● **TASK REQUIREMENTS**
Copy out the data below word for word, leaving out the pictures.

● **DATA ROWS**
>>>>
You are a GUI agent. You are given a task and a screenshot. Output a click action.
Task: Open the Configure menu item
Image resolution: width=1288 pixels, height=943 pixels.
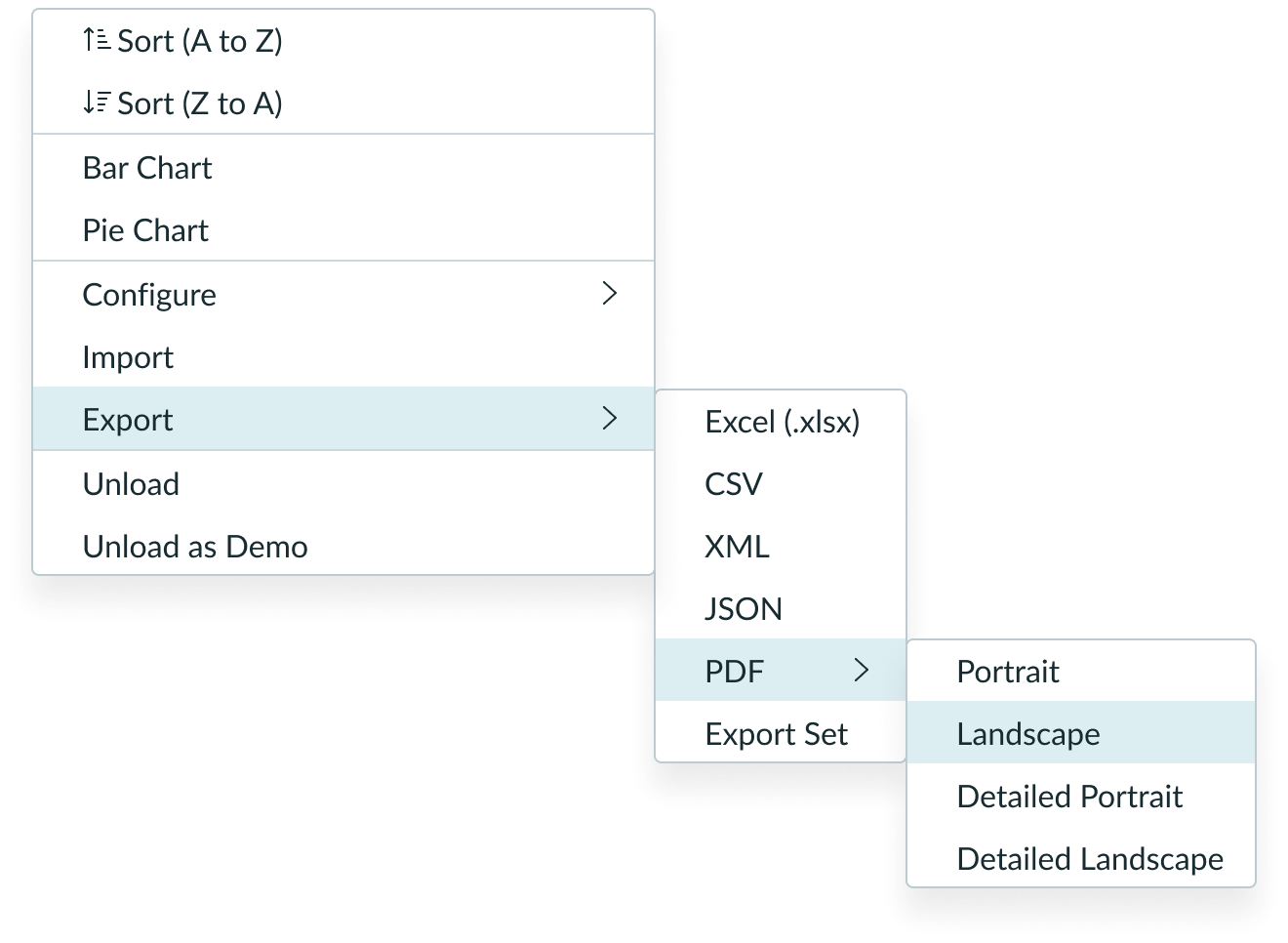point(149,294)
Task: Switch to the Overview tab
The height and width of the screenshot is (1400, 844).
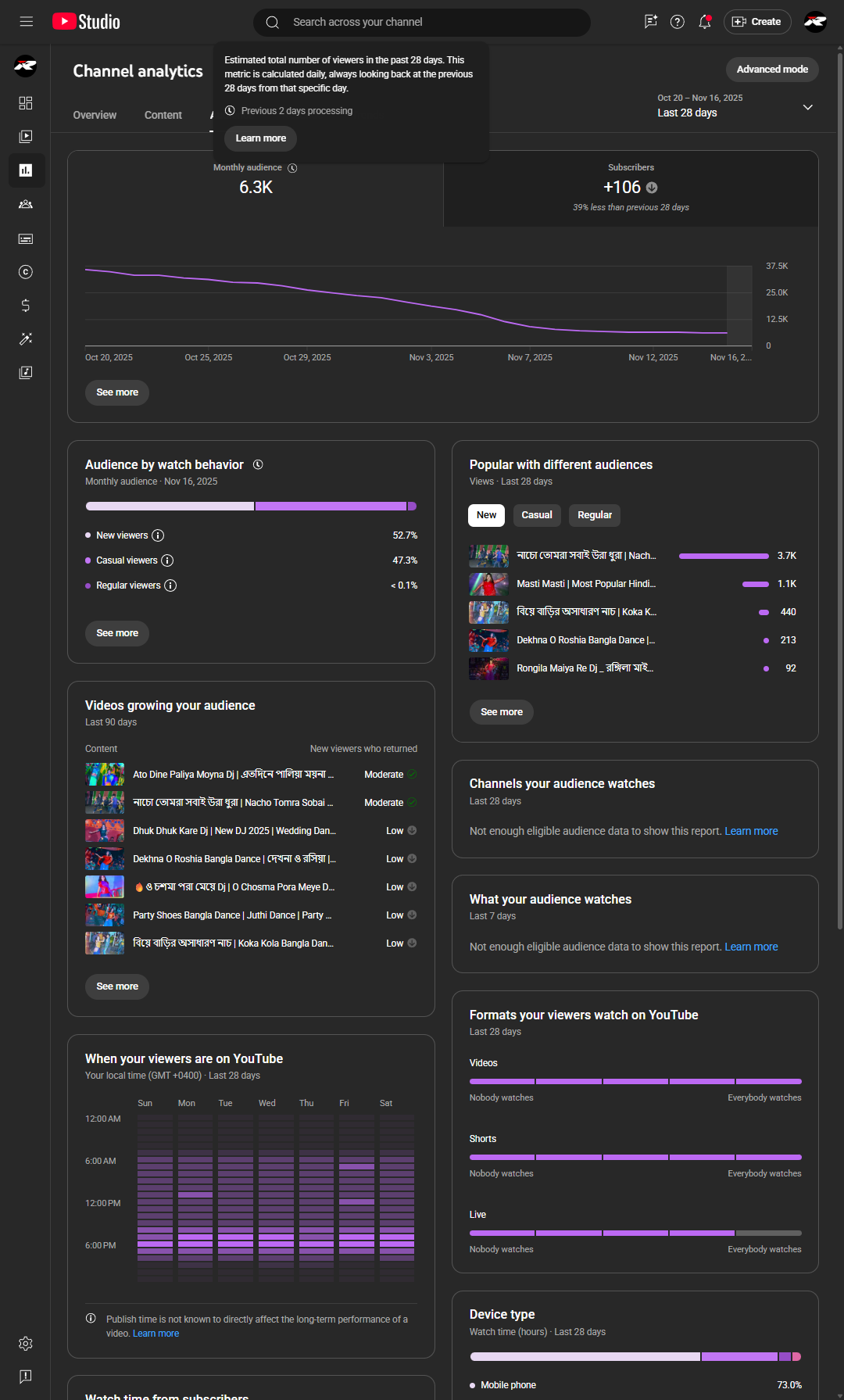Action: coord(95,115)
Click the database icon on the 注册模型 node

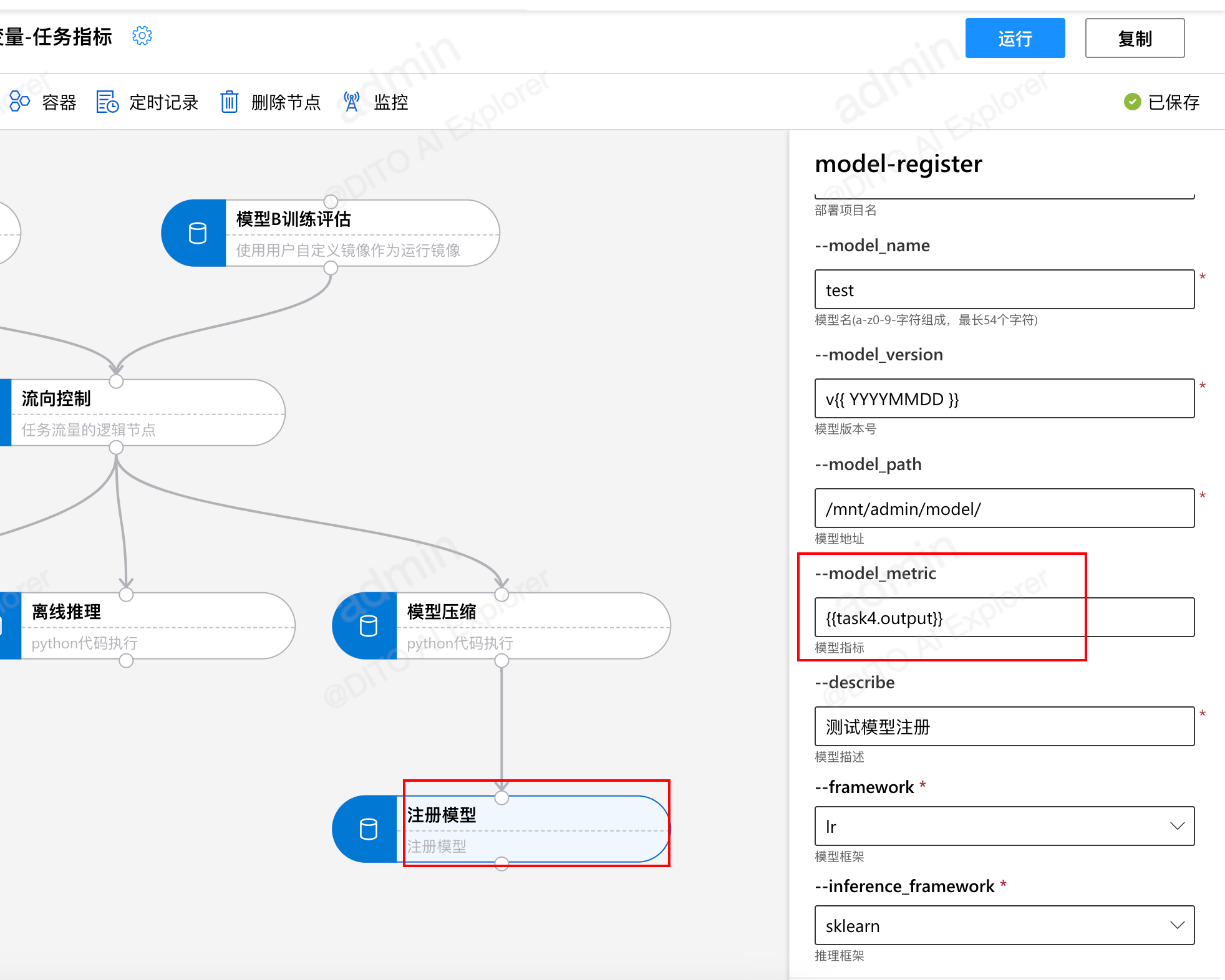point(368,829)
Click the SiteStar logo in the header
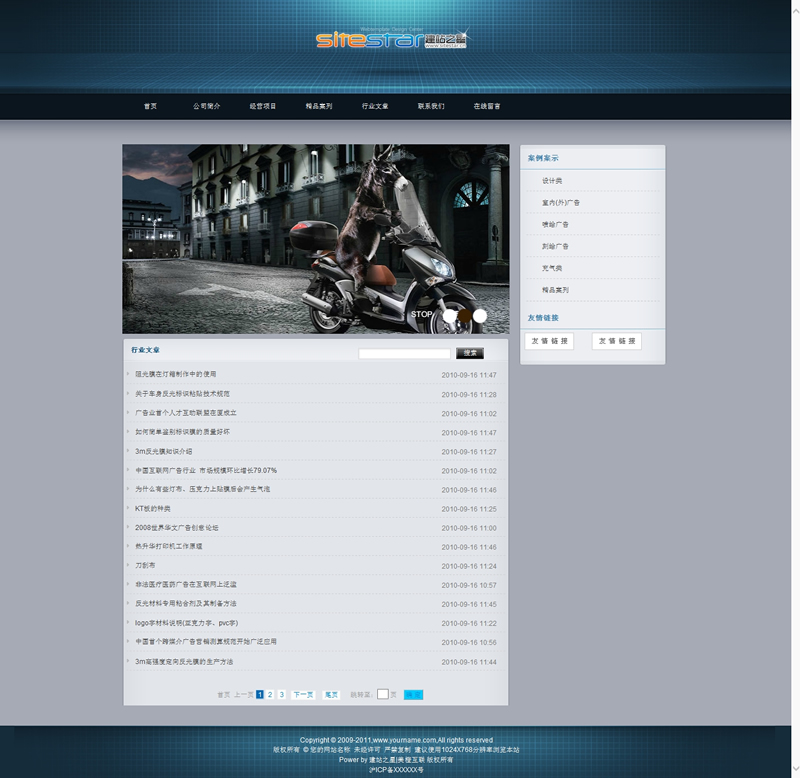The height and width of the screenshot is (778, 800). (391, 40)
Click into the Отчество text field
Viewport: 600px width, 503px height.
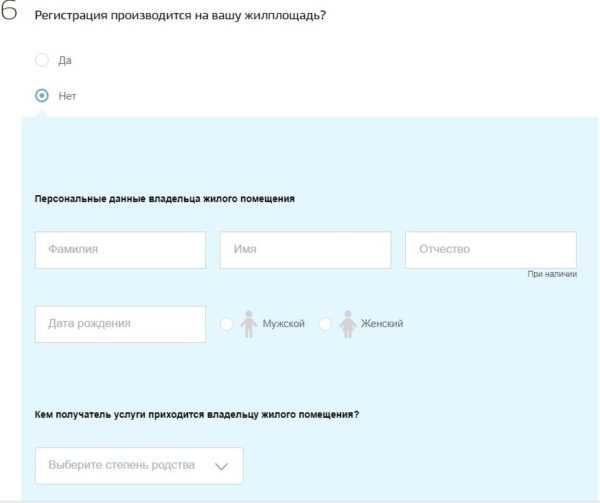pos(490,250)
<<<<
● **RESPONSE BELOW**
You are a GUI agent. You are given a task and a screenshot. Output a click action.
Task: Open the Configure menu item
Image resolution: width=1288 pixels, height=943 pixels.
point(149,294)
Task: Switch to the Overview tab
The height and width of the screenshot is (1400, 844).
Action: coord(95,115)
Click the database icon on the 注册模型 node

point(368,829)
Click the SiteStar logo in the header
The height and width of the screenshot is (778, 800). (391, 40)
Click into the Отчество text field
Viewport: 600px width, 503px height.
pos(490,250)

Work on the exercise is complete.